> _TRY IT_: Among the entries below, extract exactly the lines that run from the one with "Screen dimensions: 1485x991" through the one with "Task: Click the Playa Grande beach marker", both ends included.

BEGIN SUPPLIED MATERIAL

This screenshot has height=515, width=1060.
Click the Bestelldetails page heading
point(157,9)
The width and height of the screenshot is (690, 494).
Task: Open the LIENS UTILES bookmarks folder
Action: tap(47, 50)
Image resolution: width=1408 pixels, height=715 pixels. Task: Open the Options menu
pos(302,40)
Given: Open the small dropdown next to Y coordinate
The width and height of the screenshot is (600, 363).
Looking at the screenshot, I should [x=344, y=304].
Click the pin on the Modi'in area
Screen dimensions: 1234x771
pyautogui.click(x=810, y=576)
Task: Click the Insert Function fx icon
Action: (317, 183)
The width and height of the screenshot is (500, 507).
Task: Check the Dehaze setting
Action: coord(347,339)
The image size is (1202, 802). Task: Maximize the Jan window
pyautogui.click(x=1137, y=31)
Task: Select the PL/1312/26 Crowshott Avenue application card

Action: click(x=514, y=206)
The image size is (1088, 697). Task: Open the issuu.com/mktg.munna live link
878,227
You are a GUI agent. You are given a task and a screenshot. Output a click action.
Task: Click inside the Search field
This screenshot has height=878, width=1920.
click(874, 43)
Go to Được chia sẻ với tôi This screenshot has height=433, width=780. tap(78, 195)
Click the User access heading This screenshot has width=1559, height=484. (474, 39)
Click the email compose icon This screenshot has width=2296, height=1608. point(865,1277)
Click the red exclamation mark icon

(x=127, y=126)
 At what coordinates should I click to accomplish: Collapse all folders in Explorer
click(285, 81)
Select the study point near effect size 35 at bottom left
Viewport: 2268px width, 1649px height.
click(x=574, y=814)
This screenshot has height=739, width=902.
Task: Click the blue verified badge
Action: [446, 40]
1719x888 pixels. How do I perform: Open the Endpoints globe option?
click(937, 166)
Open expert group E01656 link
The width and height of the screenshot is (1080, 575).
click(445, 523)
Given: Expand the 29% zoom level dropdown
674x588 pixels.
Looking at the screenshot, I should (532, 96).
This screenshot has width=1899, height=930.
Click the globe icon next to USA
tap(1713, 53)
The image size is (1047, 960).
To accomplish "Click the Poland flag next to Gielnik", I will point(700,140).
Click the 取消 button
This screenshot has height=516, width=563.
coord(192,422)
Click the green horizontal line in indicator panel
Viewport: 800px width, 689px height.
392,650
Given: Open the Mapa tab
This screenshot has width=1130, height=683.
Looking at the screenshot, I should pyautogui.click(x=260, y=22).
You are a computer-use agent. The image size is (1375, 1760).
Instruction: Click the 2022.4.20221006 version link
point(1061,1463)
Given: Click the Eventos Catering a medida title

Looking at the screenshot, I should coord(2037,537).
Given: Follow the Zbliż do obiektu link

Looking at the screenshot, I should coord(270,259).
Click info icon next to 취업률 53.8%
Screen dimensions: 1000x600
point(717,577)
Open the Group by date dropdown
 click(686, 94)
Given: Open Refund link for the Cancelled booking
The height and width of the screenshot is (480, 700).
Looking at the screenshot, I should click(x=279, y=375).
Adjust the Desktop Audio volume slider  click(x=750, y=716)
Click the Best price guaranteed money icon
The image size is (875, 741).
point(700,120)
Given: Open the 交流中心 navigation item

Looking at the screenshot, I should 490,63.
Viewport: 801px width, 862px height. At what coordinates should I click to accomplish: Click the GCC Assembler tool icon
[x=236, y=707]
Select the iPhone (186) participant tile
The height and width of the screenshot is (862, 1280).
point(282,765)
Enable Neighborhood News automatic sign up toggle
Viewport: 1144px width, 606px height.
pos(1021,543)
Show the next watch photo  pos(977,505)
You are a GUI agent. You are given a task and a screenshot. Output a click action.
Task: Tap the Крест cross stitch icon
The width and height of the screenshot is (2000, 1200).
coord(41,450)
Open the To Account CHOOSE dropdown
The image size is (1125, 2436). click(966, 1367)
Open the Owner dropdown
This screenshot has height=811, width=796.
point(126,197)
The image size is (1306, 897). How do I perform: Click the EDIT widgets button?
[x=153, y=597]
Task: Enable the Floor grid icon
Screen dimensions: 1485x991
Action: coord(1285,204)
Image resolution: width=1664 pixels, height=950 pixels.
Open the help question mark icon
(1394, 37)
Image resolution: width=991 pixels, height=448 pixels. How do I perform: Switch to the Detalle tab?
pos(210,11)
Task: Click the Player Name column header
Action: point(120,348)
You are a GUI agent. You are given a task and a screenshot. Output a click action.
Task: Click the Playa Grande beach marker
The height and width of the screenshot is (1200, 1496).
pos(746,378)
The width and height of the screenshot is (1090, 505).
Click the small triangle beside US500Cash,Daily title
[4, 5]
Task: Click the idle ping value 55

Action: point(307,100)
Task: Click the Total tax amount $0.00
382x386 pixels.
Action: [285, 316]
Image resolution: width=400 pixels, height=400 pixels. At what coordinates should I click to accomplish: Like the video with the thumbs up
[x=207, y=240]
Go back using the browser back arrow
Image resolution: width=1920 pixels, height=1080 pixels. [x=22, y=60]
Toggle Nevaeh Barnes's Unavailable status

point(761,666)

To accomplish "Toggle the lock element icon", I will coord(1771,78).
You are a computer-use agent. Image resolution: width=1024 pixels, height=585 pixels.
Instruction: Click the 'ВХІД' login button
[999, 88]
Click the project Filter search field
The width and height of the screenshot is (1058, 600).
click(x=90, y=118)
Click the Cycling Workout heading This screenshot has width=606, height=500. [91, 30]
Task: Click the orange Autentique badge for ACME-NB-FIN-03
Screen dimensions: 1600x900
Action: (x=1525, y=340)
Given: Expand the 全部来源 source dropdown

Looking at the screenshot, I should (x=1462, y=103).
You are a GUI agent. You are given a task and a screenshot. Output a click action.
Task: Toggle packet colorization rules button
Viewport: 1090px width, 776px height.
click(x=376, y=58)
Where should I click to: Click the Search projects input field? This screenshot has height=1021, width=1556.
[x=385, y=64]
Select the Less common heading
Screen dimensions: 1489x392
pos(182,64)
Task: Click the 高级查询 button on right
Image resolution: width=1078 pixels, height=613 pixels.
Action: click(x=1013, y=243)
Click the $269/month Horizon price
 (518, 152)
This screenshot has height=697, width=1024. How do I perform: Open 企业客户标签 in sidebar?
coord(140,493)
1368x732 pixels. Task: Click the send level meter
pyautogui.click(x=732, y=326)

END SUPPLIED MATERIAL

> _RESPONSE AREA_:
Screen dimensions: 1485x991
Action: coord(1285,204)
Image resolution: width=1664 pixels, height=950 pixels.
Open the help question mark icon
(1394, 37)
Image resolution: width=991 pixels, height=448 pixels. How do I perform: Switch to the Detalle tab?
pos(210,11)
Task: Click the Player Name column header
Action: point(120,348)
You are a GUI agent. You are given a task and a screenshot. Output a click action.
Task: Click the Playa Grande beach marker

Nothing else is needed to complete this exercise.